_YOUR TASK_
Transcribe the passage on listening to inner voices from "Inside my head it’s" to "I like hearing.".

TEXT BLOCK section start

Now Irene heard voices but she knew they weren’t real. She heard voices the way I think most of us hear voices.  She knew what she was doing, and she knew she could stop the voices but she had no reason to.  She had no other voices to listen to.   Me, I have options.  I have all sorts of different choices.

There are days and times in this life when things start going south, not going the way I wanted, when things feel like they are starting to come apart.  Immediately a little voice creeps in, quietly reminding me that nothing every turns out for me, life’s not fair.  Who do I think I am anyhow?  “People don’t like you”  “your ugly” “your poor” “your fat” “you’re a loser” “your unlovable’ “unworthy”.

Obviously that voice is inside my head and it’s me, but then again it’s not me.  I mean I’m listening so can I be the voice and listener at the same time?

So if I am the listener then can’t I stop listening?  If I don’t like the music I turn off the source.  If I don’t like what what’s on TV I change the channel and move to a different station.  I can even turn it off.

Inside my head it’s the same I have a whole network of stations to turn to but somehow when I’m feeling beat up I can’t find the clicker to my brain, or I forget I have options and just listen to a bunch of shite. 

I should just turn it off.  Listen to something else; anything else.  Listen to silence.  Listen to the birds.  Listen to the wind.  Speak out loud and listen to my own voice.  Write down the things I want to hear, want to think and I should say and listen to those things that say things I like hearing.

Like making a playlist of my favorite hits.  I can make a playlist of the words and feelings that are good for me, the thoughts that make me feel good about myself and the life I am in and the people I know.  I can remember what it feels like on good days, when friends, love and laughter surround me.  I have other channels and stations and can continue finding new ones to tune into.  There are hundreds of channels to check out.  Why get stuck on the ones that suck.

I cannot write about hearing voices without adding this last story.  It’s certainly one of the most interesting tales about this subject and from the most unlikely source. This young couple I knew were about the brightest eyed bushy tailed do-gooders I knew.  They were in their early 20’s, innocent and pure.  He was hired to be the youth pastor at a large church in town.

TEXT BLOCK section end
INFORMATION SHOWN section start

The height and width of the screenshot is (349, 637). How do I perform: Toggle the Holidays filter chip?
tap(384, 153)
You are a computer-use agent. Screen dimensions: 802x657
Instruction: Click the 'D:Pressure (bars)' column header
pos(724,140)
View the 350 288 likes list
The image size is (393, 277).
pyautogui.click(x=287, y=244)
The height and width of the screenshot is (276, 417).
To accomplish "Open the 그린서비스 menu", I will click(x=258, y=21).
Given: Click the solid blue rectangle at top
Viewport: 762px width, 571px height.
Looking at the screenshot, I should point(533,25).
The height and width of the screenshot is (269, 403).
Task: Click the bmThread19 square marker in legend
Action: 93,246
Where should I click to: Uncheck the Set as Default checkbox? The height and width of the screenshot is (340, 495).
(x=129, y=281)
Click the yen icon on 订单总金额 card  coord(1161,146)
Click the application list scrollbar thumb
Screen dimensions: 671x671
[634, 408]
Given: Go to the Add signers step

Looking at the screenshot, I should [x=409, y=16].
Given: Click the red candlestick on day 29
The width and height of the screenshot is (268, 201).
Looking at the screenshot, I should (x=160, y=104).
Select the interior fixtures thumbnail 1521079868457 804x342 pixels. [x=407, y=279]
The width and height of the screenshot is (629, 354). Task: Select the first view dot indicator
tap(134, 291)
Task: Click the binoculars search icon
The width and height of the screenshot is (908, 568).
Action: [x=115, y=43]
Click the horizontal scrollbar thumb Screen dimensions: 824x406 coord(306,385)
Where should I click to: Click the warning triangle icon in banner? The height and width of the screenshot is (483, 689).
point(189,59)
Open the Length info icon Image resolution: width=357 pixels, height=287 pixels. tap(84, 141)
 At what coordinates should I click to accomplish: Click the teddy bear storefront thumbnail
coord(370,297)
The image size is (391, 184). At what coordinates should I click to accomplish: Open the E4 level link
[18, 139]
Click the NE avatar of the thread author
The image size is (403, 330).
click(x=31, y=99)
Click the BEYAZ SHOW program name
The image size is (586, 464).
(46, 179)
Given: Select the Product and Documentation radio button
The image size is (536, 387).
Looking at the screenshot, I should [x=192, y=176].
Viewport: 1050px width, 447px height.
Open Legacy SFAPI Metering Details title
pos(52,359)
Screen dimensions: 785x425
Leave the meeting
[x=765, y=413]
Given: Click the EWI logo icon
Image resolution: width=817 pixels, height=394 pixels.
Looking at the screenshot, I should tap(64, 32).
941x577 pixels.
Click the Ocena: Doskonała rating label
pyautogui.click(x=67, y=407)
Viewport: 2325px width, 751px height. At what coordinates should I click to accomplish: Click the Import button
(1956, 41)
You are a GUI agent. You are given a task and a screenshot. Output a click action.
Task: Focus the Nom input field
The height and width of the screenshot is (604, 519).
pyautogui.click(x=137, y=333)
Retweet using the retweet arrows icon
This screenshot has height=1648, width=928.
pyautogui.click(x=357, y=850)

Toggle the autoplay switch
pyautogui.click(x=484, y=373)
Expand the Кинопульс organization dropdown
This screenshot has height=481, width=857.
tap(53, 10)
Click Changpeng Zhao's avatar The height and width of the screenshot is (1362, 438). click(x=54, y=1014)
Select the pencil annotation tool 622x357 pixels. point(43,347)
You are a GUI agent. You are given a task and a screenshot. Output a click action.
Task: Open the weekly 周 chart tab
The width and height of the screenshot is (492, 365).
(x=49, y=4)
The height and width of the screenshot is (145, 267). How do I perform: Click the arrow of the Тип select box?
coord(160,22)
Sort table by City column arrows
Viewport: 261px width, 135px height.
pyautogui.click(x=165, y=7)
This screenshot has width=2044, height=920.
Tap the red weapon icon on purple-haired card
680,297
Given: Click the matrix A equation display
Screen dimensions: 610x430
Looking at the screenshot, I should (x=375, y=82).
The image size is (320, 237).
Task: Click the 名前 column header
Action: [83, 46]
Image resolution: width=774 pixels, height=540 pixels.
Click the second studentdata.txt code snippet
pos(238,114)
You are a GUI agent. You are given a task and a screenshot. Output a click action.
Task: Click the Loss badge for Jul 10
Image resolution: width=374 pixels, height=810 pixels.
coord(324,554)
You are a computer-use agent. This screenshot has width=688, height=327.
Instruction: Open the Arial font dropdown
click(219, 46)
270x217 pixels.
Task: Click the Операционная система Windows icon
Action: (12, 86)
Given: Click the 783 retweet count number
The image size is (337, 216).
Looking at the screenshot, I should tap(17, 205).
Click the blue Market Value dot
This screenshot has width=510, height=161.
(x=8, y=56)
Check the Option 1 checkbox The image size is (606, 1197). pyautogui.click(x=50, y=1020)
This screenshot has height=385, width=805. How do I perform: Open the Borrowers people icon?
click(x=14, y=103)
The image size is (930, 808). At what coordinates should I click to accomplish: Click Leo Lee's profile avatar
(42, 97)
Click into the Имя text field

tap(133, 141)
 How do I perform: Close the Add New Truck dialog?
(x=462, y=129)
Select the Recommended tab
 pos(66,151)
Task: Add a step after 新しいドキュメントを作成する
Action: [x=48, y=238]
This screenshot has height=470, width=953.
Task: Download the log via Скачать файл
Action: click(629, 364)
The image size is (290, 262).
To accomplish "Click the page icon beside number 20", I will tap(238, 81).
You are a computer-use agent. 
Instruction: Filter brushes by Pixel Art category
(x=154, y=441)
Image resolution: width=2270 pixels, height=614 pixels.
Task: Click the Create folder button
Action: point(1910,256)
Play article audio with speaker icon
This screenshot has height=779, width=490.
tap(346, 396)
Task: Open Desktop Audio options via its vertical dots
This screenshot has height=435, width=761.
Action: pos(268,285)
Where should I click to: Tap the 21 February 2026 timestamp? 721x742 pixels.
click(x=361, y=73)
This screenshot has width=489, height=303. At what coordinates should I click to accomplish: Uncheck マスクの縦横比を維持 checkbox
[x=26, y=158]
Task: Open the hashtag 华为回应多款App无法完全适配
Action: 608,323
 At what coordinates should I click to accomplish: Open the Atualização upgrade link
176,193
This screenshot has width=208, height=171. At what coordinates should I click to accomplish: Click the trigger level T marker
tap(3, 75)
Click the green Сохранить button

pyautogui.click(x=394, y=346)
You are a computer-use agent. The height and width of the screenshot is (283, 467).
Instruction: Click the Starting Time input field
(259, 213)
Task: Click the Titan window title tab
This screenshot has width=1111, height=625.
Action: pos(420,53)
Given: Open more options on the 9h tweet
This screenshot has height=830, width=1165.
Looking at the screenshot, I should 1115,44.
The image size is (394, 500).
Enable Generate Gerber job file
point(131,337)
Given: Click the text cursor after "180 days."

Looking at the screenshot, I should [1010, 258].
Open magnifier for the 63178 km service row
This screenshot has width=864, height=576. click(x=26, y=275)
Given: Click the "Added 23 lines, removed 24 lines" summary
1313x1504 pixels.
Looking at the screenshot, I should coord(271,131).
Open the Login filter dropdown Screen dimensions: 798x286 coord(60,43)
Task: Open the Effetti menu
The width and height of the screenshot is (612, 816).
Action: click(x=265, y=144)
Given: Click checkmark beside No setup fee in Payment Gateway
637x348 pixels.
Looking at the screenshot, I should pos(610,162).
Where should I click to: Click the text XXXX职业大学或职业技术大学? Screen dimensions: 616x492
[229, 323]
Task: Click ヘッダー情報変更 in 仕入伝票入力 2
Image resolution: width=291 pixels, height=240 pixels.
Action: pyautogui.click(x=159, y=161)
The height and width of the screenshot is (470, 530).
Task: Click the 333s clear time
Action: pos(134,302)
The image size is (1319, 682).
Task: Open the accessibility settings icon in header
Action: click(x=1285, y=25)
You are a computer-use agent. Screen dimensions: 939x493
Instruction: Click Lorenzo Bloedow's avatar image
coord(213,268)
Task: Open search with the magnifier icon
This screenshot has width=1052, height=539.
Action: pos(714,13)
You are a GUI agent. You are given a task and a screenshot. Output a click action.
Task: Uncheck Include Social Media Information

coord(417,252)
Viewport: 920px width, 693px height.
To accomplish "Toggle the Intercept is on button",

INFORMATION SHOWN section end

_COMPLETED TASK_
Inside my head it’s the same I have a whole network of stations to turn to but somehow when I’m feeling beat up I can’t find the clicker to my brain, or I forget I have options and just listen to a bunch of shite. 

I should just turn it off.  Listen to something else; anything else.  Listen to silence.  Listen to the birds.  Listen to the wind.  Speak out loud and listen to my own voice.  Write down the things I want to hear, want to think and I should say and listen to those things that say things I like hearing.